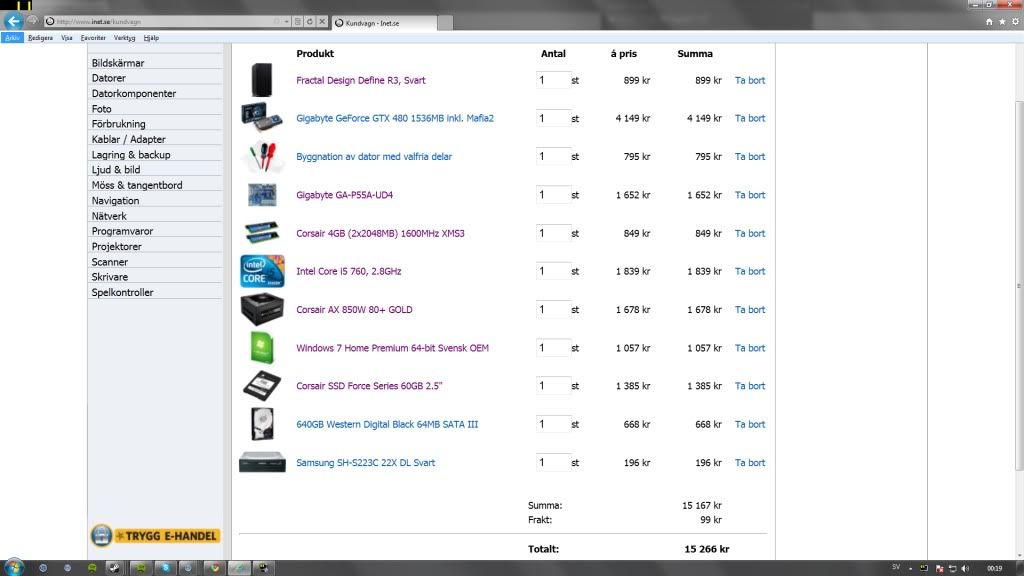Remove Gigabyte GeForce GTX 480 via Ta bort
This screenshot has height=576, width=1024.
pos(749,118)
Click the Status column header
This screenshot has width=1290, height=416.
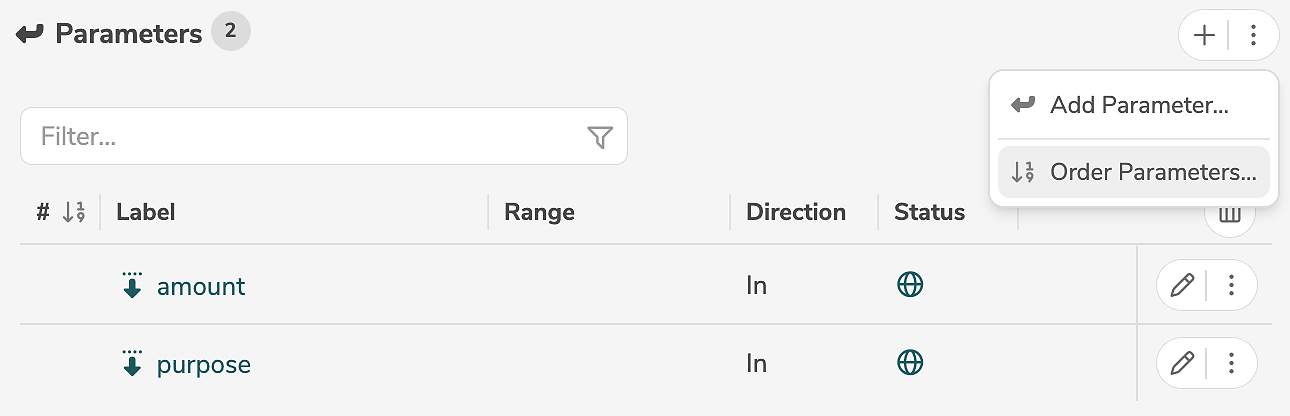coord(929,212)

* * *

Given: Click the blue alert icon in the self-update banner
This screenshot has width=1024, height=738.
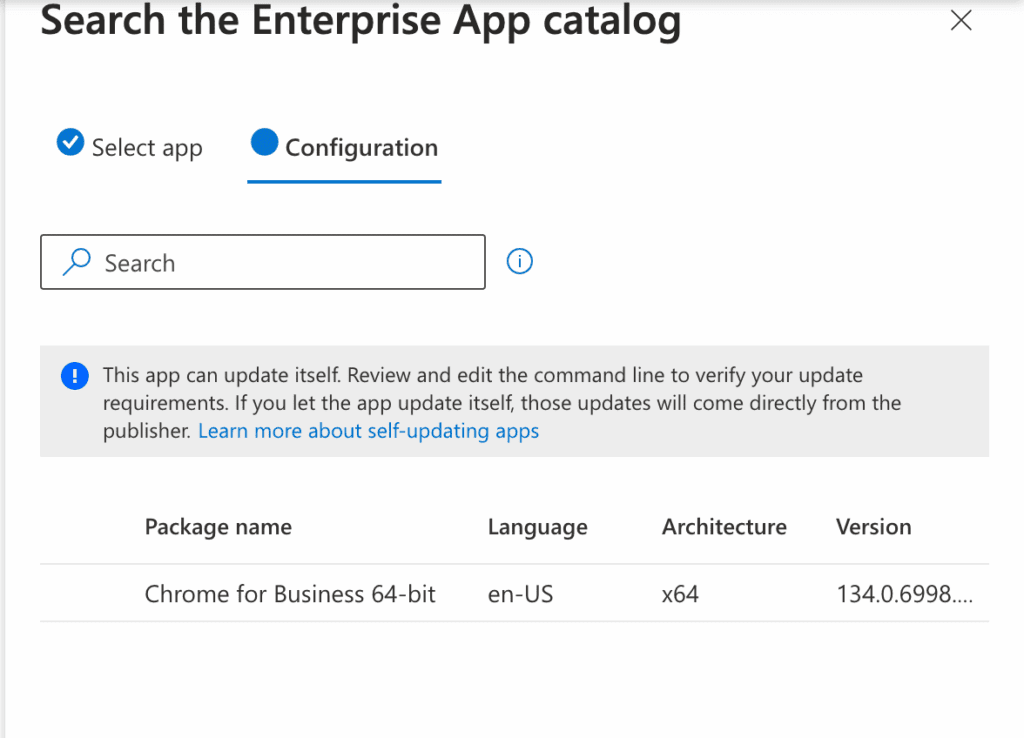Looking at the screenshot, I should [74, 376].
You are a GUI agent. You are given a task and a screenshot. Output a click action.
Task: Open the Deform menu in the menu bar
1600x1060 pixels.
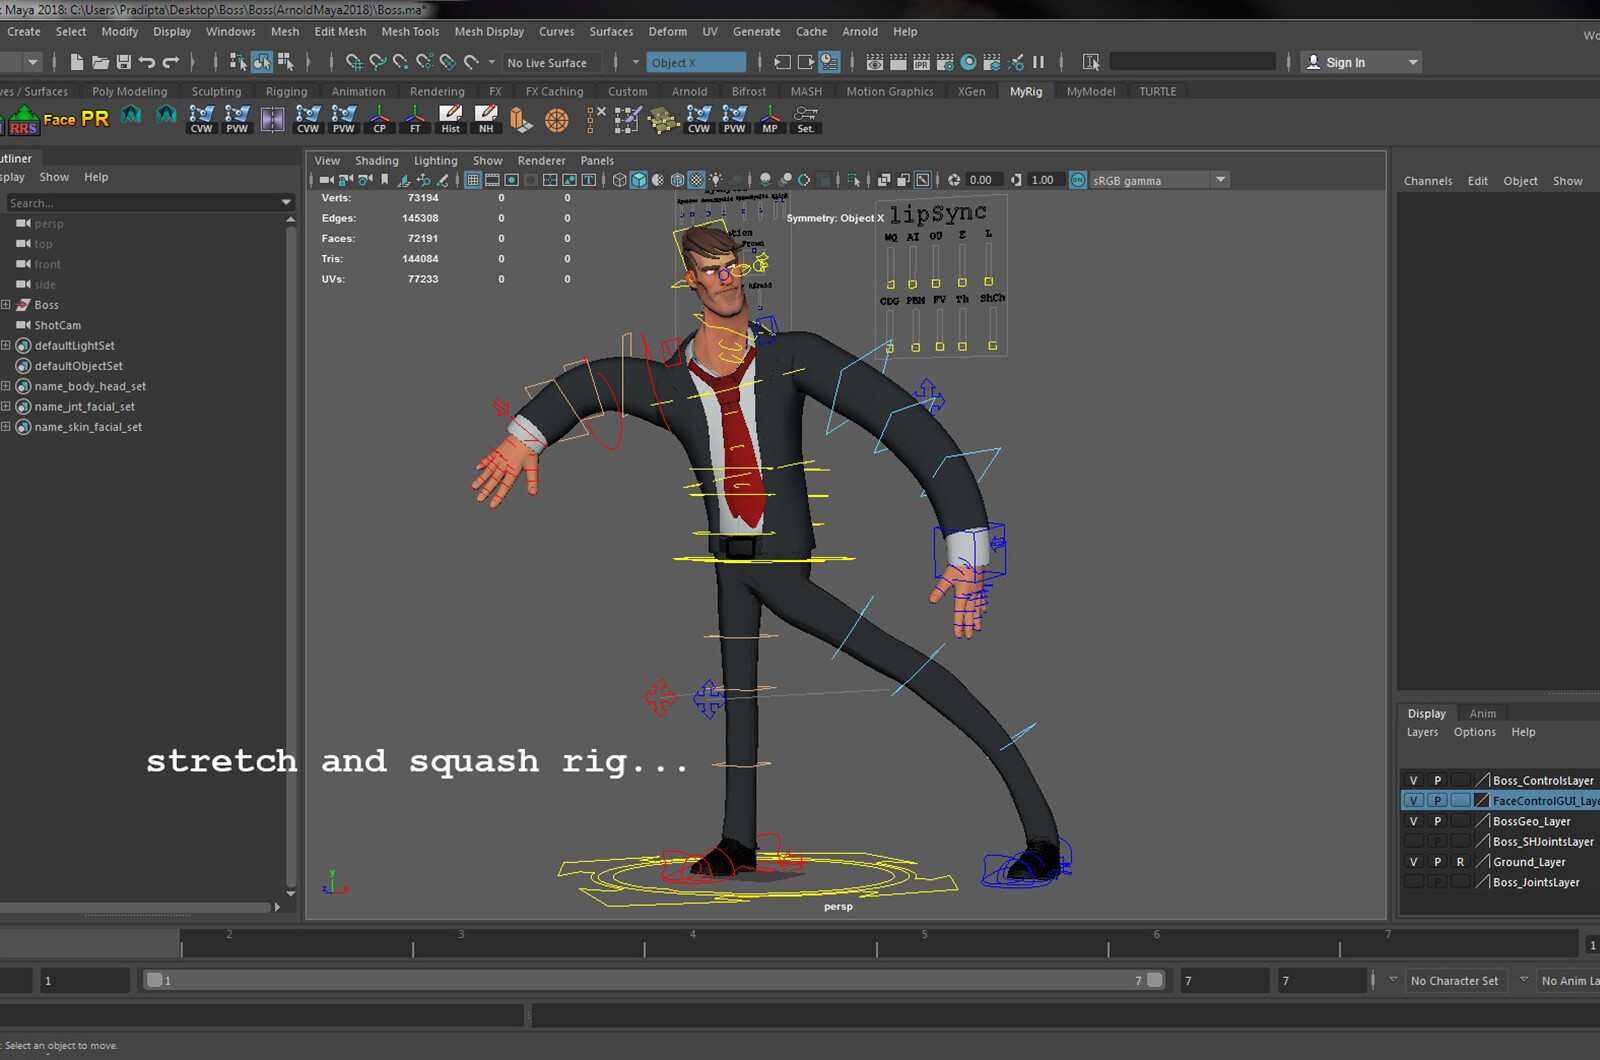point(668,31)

---

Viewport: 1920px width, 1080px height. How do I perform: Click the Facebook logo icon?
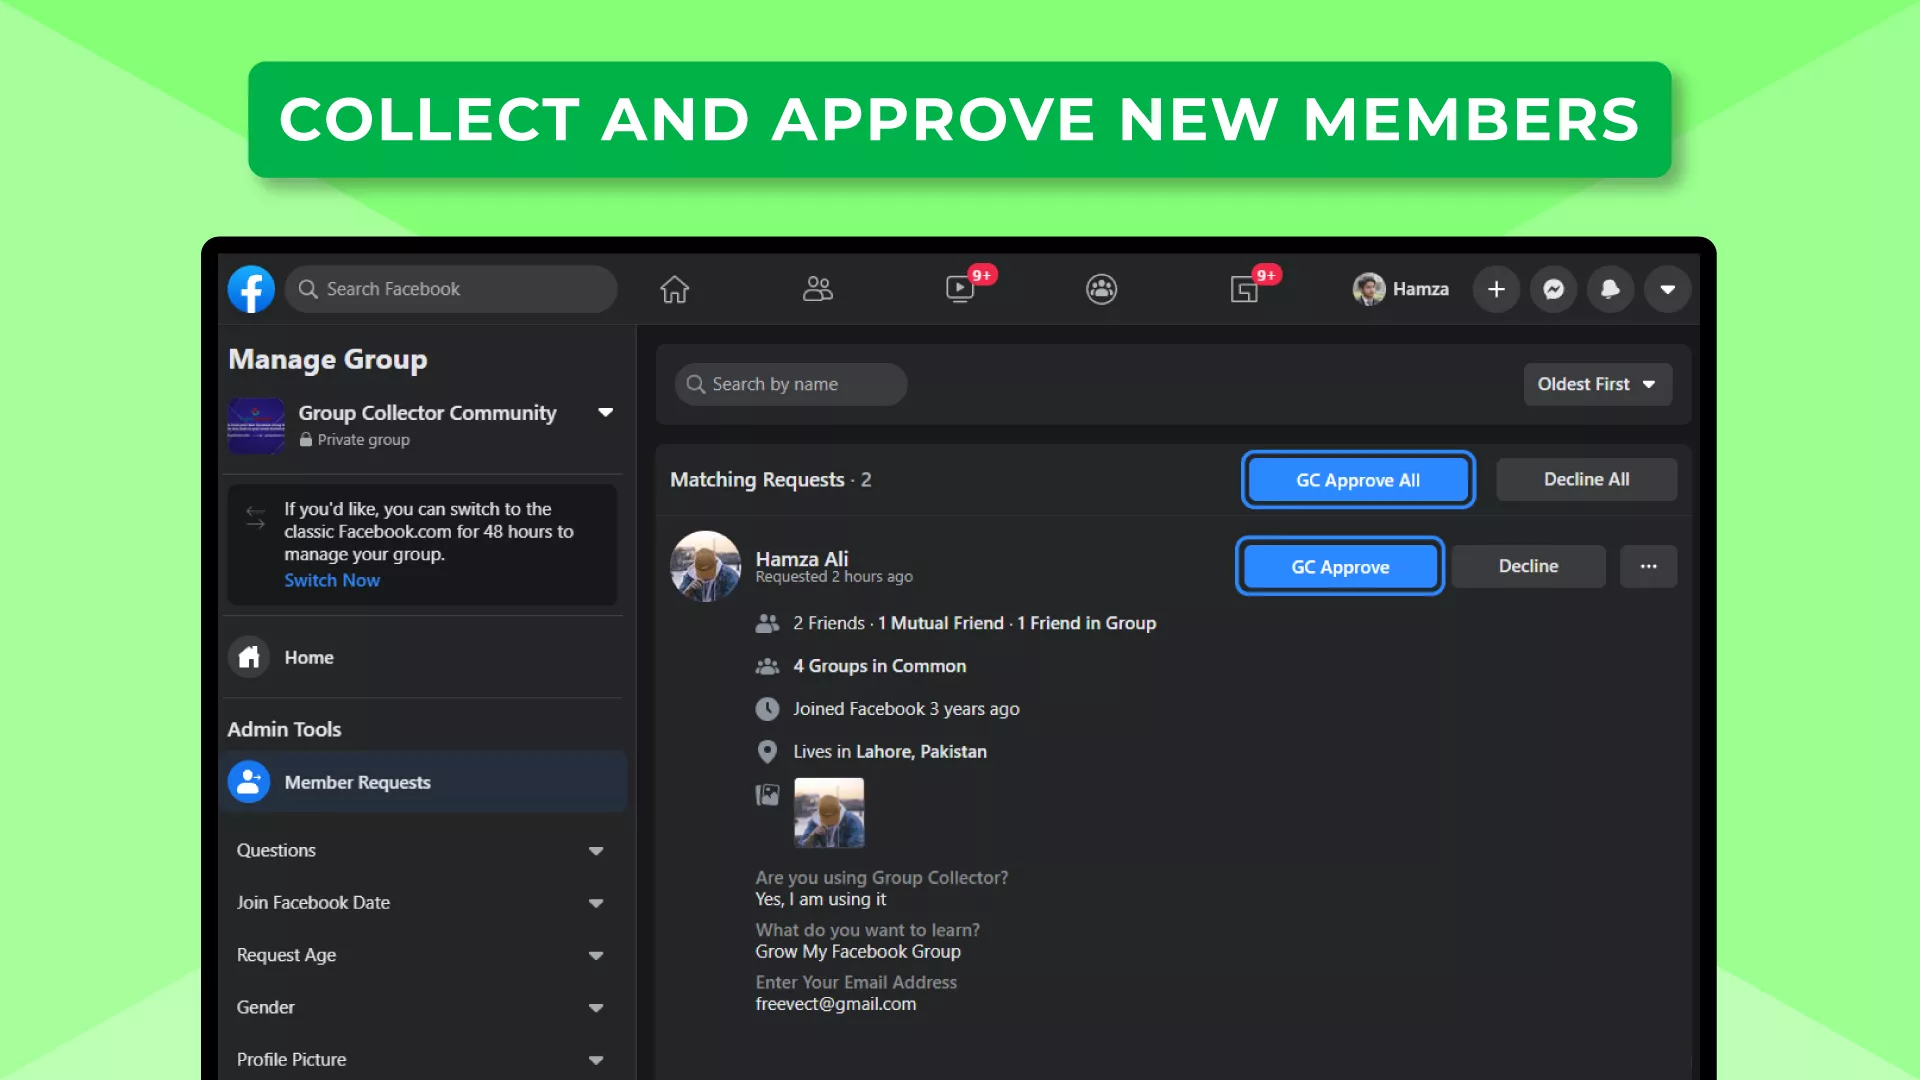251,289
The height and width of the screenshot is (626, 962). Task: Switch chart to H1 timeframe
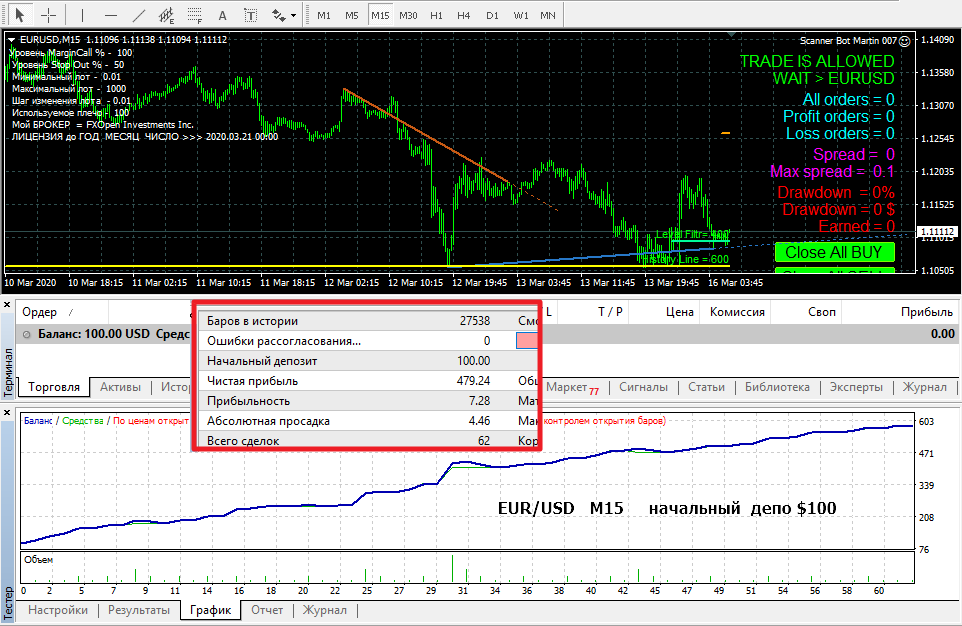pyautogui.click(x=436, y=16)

_TASK TO COMPLETE_. Convert the lines starting at the one that contains "Given: Click the" and ending at the one that contains "point(668,31)" into a Markdown table with the columns Row and Line. Skip any blank lines and leave out the pictures.

_FULL SOLUTION_.
| Row | Line |
|---|---|
| 1 | Given: Click the blue alert icon in the self-update banner |
| 2 | This screenshot has width=1024, height=738. |
| 3 | Looking at the screenshot, I should [74, 376]. |
| 4 | You are a GUI agent. You are given a task and a screenshot. Output a click action. |
| 5 | Task: Open the Deform menu in the menu bar |
| 6 | 1600x1060 pixels. |
| 7 | point(668,31) |